On the contrary, I think that the reliable update cadence in modern electronics means that people should generally all but ignore future product roadmaps.

When you actually need to get a new device, just get whatever the up-to-date thing is.

OK, ok, I suppose that it's reasonable to check the rumor sites to see if you should delay by a month or two. But not any longer than that.


It's much harder with PCs, where you can get, for instance, new Thinkpad's with anything from 11th gen Core i all the way to new Core Ultras. And, now, ARMs as well...


I was inline to buy a 128GB M3 MAX, know that I know the M4 exists and already shipped in the iPad, it lets me know that the whole M4 pipeline has already started and what the perf numbers are, absolutely means I will be waiting. I survived yesterday without it, I can survive tomorrow. And now I can budget in the AMD Epyc bridge that covers that span.

I think Apple has been pretty good about hitting the right cadence with processor perf increases. They are making up for lost Intel time. The M6 is going to make us loose our minds. Apple is going to bring back "this is a munition" ads.


Both the M3 and the EPYC will be useful for far longer than the time it takes Apple to have the M4 on their next-gen laptops. Computers last a lot longer than they used to. I have a 10 year old Mac Mini that’s still comfortable to use, and, while an M3 Mac is a beast, it’s not that much faster than an M2 (or an i7) to create a qualitative change in my workflows. What is possible now was already possible last year. It’s just faster now. I get a higher return on investment with better keyboards and screens.


> The rumors of future products keep me of buying the current products.

For myself, I like to think of it as applied procrastination. I could buy that new thing I want today.. but something better will come along in time, so I can afford to put it off a while longer yet..
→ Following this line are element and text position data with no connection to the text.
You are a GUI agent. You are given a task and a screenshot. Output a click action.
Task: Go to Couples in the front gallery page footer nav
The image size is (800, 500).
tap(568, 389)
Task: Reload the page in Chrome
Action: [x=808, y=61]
> The rumors of future products keep me of buying the current products.

Spot on!

Back in the nineties, Intel managed to push competing RISC architectures (UltraSparc, MIPS, DEC Alpha, PowerPC) out of the market using nothing but promises that Itanium was going to blow them all out of the water.

And apparently Apple is okay with procrastinating and cannibalizing current sales of M1, 2, 3 if it helps prevent some Snapdragon (or Ampere) sales.


>And apparently Apple is okay with procrastinating and cannibalizing current sales of M1, 2, 3 if it helps prevent some Snapdragon (or Ampere) sales.

sales of what

i actually can't think of a single competing product. admittedly i don't keep up with laptop news but still, i haven't heard of anything yet that can meaningfully compete with the m1 from four years ago


Microsoft just announced some lackluster arm laptops that they claim can compete with M-series chips. The question is what windows programs are gonna run on them...


Some people have been running Windows 11 for Arm on a VM in Apple Silicon. It has an automatic transcoder that translates most x86 code at start. It seems to run many apps well. Microsoft claims these new machines have a better transcoder. This might work.


Some folks have looked into it, and it doesn't sound too bad.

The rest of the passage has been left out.